Hawaii’s governor today is just as focused on the area.
At a recent downtown seminar on the new spurt of planning for Kakaako, Gov. Neil Abercrombie pitched the area like it was the Ginsu Knife of real estate development:
“We are going to have art blocks, we are going to have small businesses, we are going to have loft living, we are going to have every variety of modern life across the complete spectrum of our relationships with one another from the very young to those of us aging in place.
“All of us are going to look to Kakaako and its extension to Kalihi as the revitalization of a new urban core in Honolulu that not only will we be very proud of, but will thrill us and give us the opportunity to say to one another that is where I want to be. That is aloha and that is Honolulu and that’s the 21st century and that’s Kakaako,” Abercrombie said.
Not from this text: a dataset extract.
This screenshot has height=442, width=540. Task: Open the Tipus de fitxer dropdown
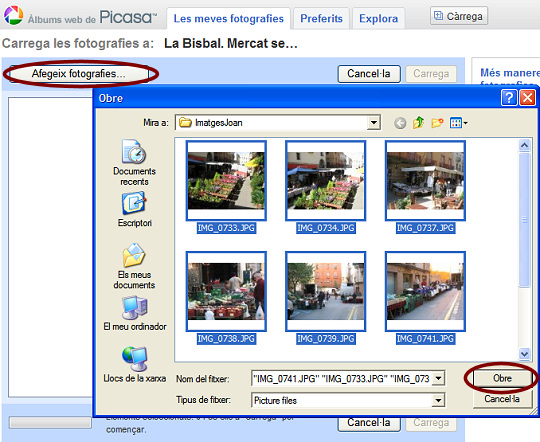(438, 400)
He got to take a breath during his litany because first lady Nancie Caraway interrupted to remind him to also plug rooftop gardens, dubbed green roofs.
“All this is going to be combined with green roofs;
I can assure you there will be green roofs,” the governor dutifully added.
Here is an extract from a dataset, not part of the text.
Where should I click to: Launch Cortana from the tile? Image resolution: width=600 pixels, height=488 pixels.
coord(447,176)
Kakaako is primed for development now after 40 years of state control; the area is already getting the glamorous high-rise development and more is promised.
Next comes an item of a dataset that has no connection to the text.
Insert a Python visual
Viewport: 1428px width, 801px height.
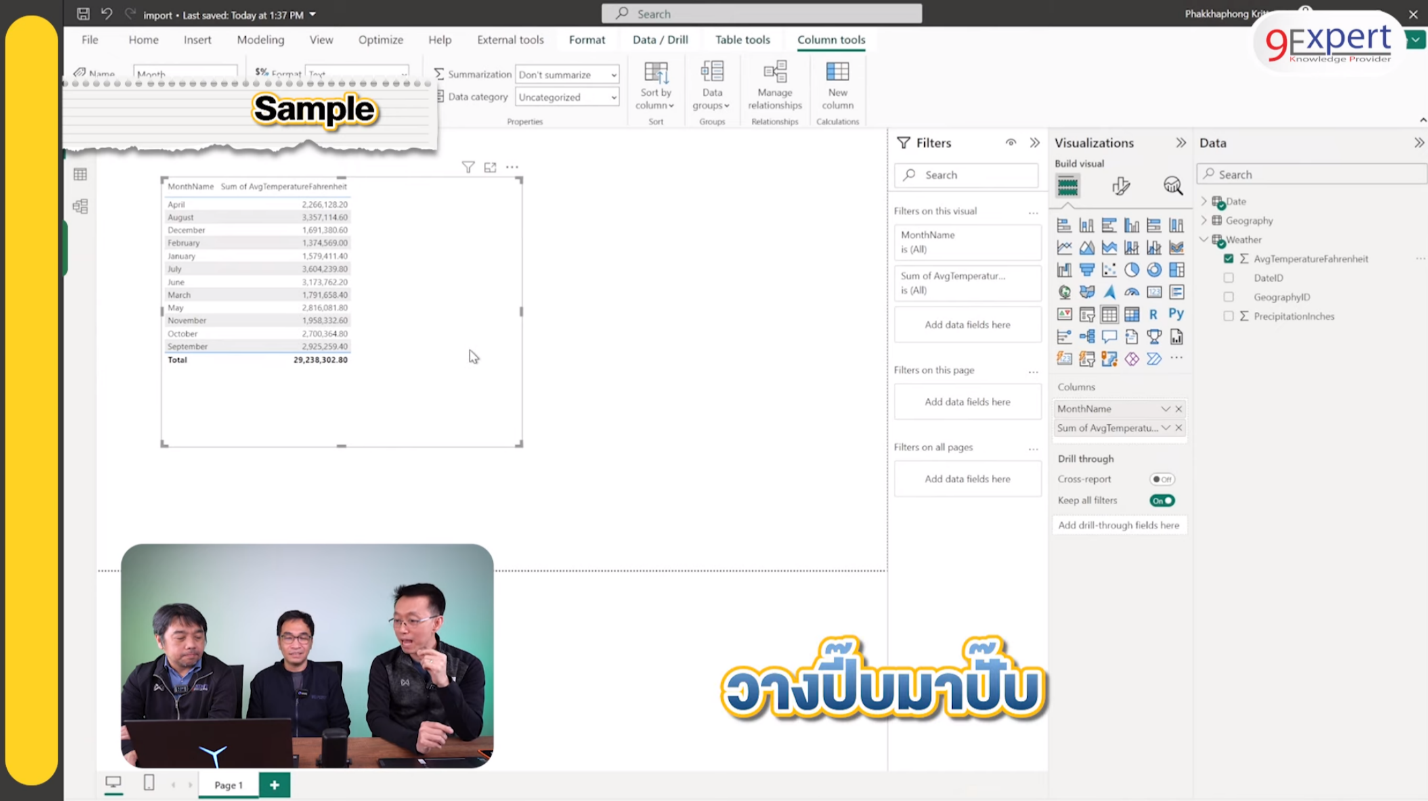click(x=1176, y=313)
Stung by public and political backlash to its first plans for commercial development back in 2006, the Hawaii Community Development Authority spent three years reworking a model for the most sensitive the area: the 44 acres makai of Ala Moana Boulevard.
There is much to fear because Hawaii’s developers and planners are perfectly capable of taking our once-in-a-lifetime views and vistas and walling them off from the public, as was done with Kalakaua Avenue. Those planners turned Waikiki into a concrete canyon instead of a tree-lined beach.
The issue today is filled with many moving parts because Abercrombie’s proposal to give a portion of the makai parcel to the Office of Hawaiian Affairs to settle $200 million in past due land claims is moving steadily through the Legislature.
Peter Apo, OHA trustee, told the group that OHA was putting together a development team and would create a commercial properties team to explore how to use the land.
The land transfer would allow HCDA to have the last say on how OHA could use the property. The Legislature has said there could be no residential development along the parcel. But already, this year’s Legislature is toying with the idea of allowing two pieces of land to be used for high-rise development to give OHA more development flexibility.
Ron Iwami, the soft-spoken retired Fire Department captain and surfer who organized the citizen groups that stopped the development in 2006, was also at last week’s meeting and came away hopeful.
“What I heard was good. I like the part of about green roofs; that is the future. Also developments that are pedestrian-friendly.
“They mentioned village setting, shopping villages, theaters, markets, places where people can gather — that is the vision — it did not say residential at all,” Iwami said.
Apo stressed that Kakaako Makai would essentially be the first development of a new Hawaiian nation, and the trustees want to get it right and be respectful of the planning that has gone on.
Already OHA is exploring issues such as: Can you build on land that previously was a landfill? Can you handle the expected rise in sea levels? Can you make money without tarting up the place?
Even the HCDA community plan notes, “The current economic downturn, prohibition on residential activities in the area and a resistance to for-profit land uses, create a serious challenge.”
A lot more has to be done before Neil and Nancie are tending the parsley in their garden atop a Kakaako high-rise.